Son nom à l’état civil est Mamadou Koussé. Il est artiste chanteur, son style musical est le reggae. Il est aussi écrivain. Iron Bender fut d’abord footballeur avant de se servir du micro pour faire passer ses messages au monde. Dans une interview qu’il nous a accordée, Iron Bender nous parle de lui, de sa musique. Son 5e album sortira bientôt, d’après ses dires.

Lefaso.net : Pouvez-vous vous présenter à nos lecteurs ?

Iron Bender : Je m’appelle Mamadou Koussé à l’état civil. Je suis artiste chanteur, je fais le style reggae, je suis aussi écrivain. Je suis de Tougan, mon nom d’artiste c’est Iron Bender dit le Rasta commando. J’ai à mon compte quatre albums, j’ai aussi deux livres, un en anglais intitulé « Riap what you sow », publié en 2012 ; un en français qui s’intitule « Poèmes humoristiques thérapeutiques du Burkina », publié en 2016. Ils sont déjà tous les deux sur le marché. J’ai aussi deux autres livres qui vont sortir bientôt, qui sont « Mani Lor, femme de quelqu’un » et « The mysterious adventure of Bousouyan »

Que veut dire Iron Bender ?

Iron Bender veut dire l’homme qui tord le fer, ça vient de l’anglais. (…) Quand on dit Iron Bender, c’est celui qui tord le fer.

Comment êtes-vous venu dans la musique ?

C’est une longue histoire. Je ne faisais pas de musique avant, j’étais footballeur, je faisais du karaté aussi. Je me suis retrouvé au Nigeria, j’ai joué dans plusieurs équipes telles que 158 Baresel, Wadasco, Dumex, Fugerole.

C’est arrivé à un certain moment que je me suis inscrit dans une école, je me suis intéressé à la littérature. Surtout à la poésie, à l’histoire ancienne, l’Empire romain. Je voulais étudier pour savoir ce qui s’est passé dans le monde avant nous. En faisant des recherches, j’ai trouvé que ce que les gens ont écrit, c’est bon ; mais j’ai trouvé qu’au niveau des chansons, les chanteurs sont beaucoup plus écoutés. J’écoutais les rocks et autres mais quand j’ai écouté la musique reggae, j’ai vu que je comprenais tout ce qu’ils disent dans leurs chansons. C’est après que j’ai découvert les Bob Marley, les Peter Tosh.

L’histoire du reggae m’a beaucoup inspiré. J’ai commencé à interpréter. En ce moment je n’étais pas dans un orchestre, j’essayais de murmurer les chansons quand ça passait à la radio ou au magnétophone. Ensuite, je me suis inscrit dans les orchestres pour apprendre, parce qu’à l’époque, même si on avait de l’argent, il était difficile de faire la musique. Il fallait forcement intégrer un groupe.

Au début, je ne me suis pas lancé en tant qu’artiste chanteur, auteur compositeur, j’étais d’abord interprète. Avec ça, j’ai commencé à jouer les instruments. C’est pourquoi je joue à la basse, je fais l’accompagnement et je joue un peu au piano. J’ai été formé par Ras Michael, le plus grand bassiste de musique reggae de la Côte d’Ivoire. Il m’a appris à créer la ligne de base. La ligne de base se crée pour faire la différence entre deux chansons avec les mêmes notes, avec la guitare basse. Ainsi, c’est moi-même qui fais la ligne de base pour toutes mes chansons.

- _Données présentées_:

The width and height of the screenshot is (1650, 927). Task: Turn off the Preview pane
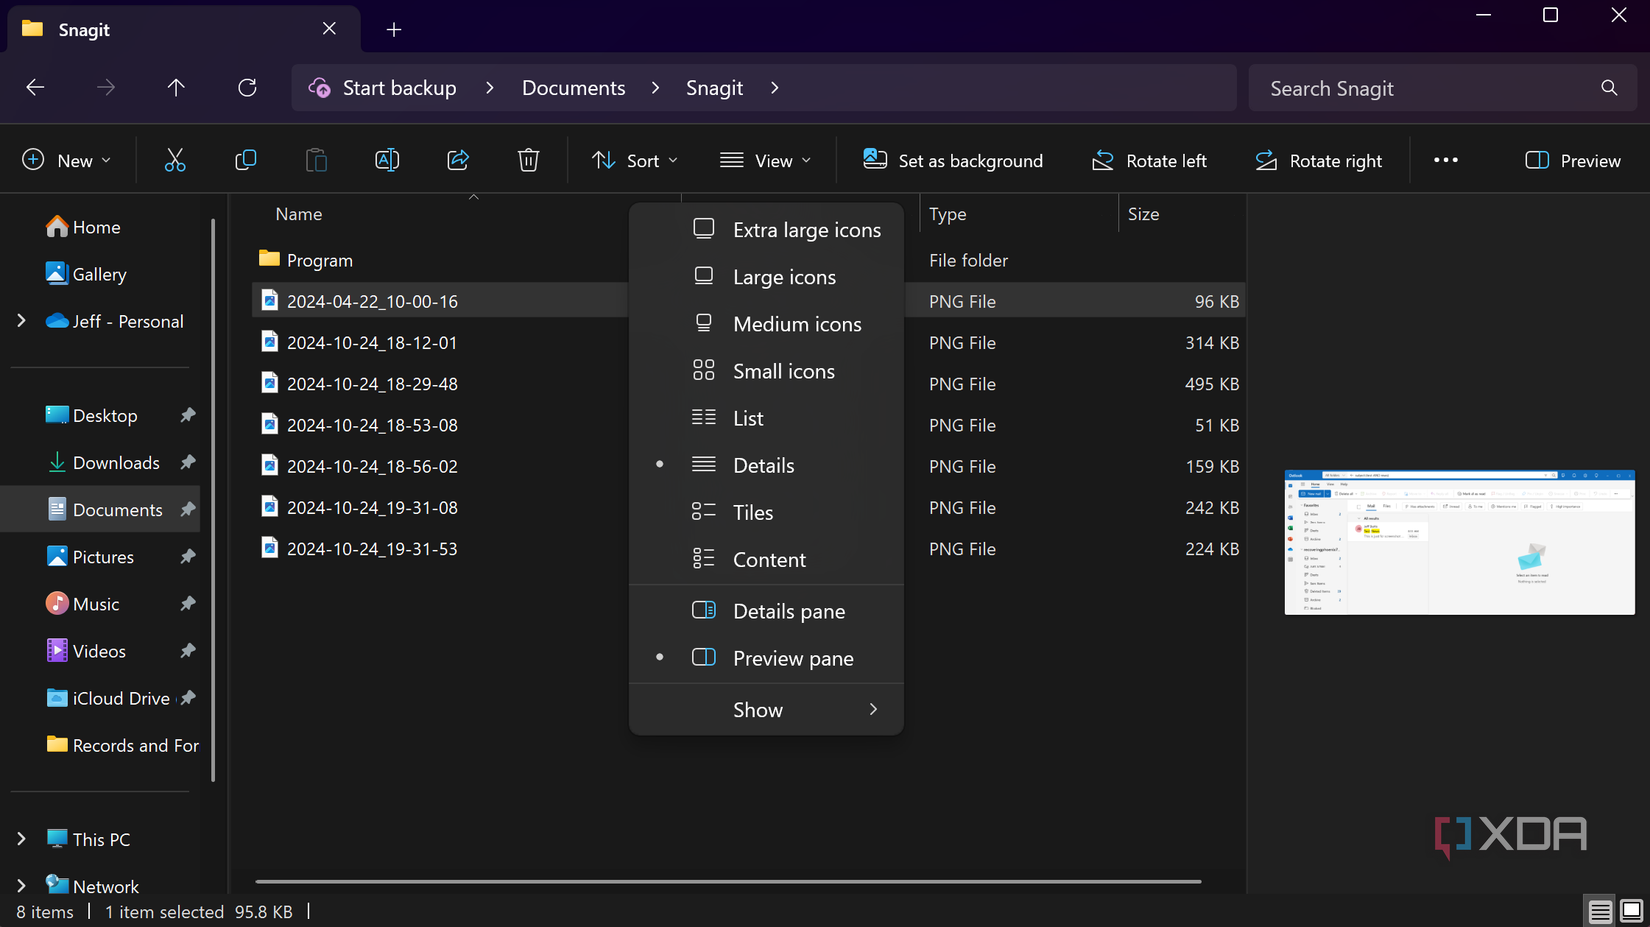tap(792, 658)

- _Consigne_:
Dans le texte fourni, reprenez le passage commençant par « Que veut dire » et se terminant par « Wadasco, Dumex, Fugerole. », en substituant « basketteur » à « footballeur ».

- _Réponse proposée_:
Que veut dire Iron Bender ?

Iron Bender veut dire l’homme qui tord le fer, ça vient de l’anglais. (…) Quand on dit Iron Bender, c’est celui qui tord le fer.

Comment êtes-vous venu dans la musique ?

C’est une longue histoire. Je ne faisais pas de musique avant, j’étais basketteur, je faisais du karaté aussi. Je me suis retrouvé au Nigeria, j’ai joué dans plusieurs équipes telles que 158 Baresel, Wadasco, Dumex, Fugerole.